(Rows of pointing data)
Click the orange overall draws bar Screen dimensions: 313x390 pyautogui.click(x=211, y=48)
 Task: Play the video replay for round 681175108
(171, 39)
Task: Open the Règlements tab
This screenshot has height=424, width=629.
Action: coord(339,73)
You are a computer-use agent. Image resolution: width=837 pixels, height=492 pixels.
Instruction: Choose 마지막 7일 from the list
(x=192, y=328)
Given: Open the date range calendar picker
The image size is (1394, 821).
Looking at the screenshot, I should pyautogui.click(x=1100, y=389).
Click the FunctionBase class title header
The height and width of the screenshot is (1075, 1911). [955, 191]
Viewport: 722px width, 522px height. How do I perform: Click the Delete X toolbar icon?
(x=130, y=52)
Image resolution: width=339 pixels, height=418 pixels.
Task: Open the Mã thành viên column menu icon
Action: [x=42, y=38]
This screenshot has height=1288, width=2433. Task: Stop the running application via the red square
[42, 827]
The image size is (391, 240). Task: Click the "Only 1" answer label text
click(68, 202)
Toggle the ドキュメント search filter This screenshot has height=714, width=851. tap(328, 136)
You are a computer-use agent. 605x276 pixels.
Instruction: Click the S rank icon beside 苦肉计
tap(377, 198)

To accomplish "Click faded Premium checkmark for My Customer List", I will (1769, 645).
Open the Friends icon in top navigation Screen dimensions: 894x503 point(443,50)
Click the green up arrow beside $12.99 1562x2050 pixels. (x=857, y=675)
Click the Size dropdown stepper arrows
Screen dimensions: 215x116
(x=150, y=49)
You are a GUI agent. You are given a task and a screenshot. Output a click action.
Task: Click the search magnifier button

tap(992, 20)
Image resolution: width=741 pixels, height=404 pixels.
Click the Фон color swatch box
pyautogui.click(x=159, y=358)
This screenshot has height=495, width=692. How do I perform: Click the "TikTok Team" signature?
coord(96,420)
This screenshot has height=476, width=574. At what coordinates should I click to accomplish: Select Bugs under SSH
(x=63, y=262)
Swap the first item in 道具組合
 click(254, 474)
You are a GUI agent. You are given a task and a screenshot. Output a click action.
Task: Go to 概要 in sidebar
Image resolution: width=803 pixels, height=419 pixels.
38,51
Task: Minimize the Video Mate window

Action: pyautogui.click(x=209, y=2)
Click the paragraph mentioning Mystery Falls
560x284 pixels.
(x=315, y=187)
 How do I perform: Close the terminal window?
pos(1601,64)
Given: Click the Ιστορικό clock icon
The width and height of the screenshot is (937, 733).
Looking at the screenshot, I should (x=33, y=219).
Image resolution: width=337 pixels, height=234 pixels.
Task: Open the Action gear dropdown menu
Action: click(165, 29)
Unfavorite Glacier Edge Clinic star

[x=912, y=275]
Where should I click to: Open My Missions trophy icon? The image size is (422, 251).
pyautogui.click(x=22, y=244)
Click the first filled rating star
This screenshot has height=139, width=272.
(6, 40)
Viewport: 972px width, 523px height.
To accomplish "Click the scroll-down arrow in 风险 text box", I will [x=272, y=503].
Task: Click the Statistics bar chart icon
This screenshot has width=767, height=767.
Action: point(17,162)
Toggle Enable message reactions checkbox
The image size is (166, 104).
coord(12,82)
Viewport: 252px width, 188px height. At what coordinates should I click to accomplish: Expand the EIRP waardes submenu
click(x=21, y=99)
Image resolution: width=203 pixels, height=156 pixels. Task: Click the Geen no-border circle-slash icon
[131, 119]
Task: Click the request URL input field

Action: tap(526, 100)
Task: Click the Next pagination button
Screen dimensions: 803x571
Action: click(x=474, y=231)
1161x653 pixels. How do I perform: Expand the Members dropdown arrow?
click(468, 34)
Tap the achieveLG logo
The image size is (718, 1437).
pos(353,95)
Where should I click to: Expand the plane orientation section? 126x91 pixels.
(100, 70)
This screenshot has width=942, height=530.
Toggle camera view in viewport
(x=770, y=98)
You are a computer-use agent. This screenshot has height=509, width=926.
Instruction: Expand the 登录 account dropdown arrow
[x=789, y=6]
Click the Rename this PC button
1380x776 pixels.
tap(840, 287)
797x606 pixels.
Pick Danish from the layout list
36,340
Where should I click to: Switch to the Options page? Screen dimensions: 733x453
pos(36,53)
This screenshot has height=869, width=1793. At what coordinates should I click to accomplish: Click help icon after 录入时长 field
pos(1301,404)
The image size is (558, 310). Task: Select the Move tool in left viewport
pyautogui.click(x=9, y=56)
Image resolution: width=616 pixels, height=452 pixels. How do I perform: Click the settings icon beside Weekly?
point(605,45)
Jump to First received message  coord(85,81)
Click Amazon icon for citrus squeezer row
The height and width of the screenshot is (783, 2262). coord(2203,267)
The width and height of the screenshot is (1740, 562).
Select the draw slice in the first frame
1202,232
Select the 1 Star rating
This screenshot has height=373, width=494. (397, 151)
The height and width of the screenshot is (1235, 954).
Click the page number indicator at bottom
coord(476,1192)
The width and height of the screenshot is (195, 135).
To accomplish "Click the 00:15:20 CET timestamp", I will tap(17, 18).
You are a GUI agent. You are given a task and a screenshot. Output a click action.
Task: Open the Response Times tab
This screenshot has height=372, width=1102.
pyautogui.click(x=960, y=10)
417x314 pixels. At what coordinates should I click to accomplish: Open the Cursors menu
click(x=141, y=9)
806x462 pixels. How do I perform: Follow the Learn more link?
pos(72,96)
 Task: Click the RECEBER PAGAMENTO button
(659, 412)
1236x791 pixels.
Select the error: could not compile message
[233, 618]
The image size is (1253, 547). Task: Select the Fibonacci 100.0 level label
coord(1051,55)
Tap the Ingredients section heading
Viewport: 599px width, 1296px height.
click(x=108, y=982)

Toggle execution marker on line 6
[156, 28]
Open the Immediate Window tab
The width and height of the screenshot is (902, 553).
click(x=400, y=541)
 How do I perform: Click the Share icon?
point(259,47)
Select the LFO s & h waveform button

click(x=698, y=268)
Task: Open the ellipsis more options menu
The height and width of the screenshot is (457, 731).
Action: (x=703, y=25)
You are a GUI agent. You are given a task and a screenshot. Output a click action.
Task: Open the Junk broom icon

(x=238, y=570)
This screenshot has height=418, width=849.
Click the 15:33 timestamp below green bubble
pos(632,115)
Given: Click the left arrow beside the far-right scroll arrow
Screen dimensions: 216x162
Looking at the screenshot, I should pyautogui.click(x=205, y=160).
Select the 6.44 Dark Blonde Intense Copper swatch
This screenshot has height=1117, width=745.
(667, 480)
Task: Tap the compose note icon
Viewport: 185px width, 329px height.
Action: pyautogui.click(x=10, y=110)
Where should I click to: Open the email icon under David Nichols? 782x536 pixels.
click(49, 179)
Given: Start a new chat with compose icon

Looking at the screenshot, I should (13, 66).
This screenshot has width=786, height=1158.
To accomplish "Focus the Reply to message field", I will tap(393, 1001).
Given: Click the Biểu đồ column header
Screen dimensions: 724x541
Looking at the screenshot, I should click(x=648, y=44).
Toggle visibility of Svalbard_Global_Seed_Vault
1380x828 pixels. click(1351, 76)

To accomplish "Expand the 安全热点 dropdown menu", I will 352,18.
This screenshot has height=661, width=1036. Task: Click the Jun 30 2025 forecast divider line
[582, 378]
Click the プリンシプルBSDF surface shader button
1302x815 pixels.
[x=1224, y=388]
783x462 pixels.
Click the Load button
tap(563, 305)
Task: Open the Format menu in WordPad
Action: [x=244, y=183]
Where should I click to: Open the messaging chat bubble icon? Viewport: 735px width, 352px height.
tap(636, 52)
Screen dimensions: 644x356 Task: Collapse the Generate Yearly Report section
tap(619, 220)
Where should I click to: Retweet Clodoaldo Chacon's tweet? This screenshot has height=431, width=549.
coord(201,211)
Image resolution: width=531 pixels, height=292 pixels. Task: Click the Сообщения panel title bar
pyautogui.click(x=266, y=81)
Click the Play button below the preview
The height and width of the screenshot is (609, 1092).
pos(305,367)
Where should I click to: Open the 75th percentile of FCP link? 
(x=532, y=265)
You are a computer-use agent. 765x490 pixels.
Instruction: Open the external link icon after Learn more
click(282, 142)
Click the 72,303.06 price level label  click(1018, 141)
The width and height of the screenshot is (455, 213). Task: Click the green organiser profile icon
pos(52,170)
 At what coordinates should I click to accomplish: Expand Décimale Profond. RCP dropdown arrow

▶ YOUR TASK
Lay out the stretch of the material from the line containing "The width and height of the screenshot is (195, 135)." through the line containing "pyautogui.click(x=960, y=10)", both ends included, as a JSON list of strings with one string per line and any blank lines omitted.

▶ EXERCISE OUTPUT
[
  "The width and height of the screenshot is (195, 135).",
  "To accomplish \"Click the 00:15:20 CET timestamp\", I will tap(17, 18).",
  "You are a GUI agent. You are given a task and a screenshot. Output a click action.",
  "Task: Open the Response Times tab",
  "This screenshot has height=372, width=1102.",
  "pyautogui.click(x=960, y=10)"
]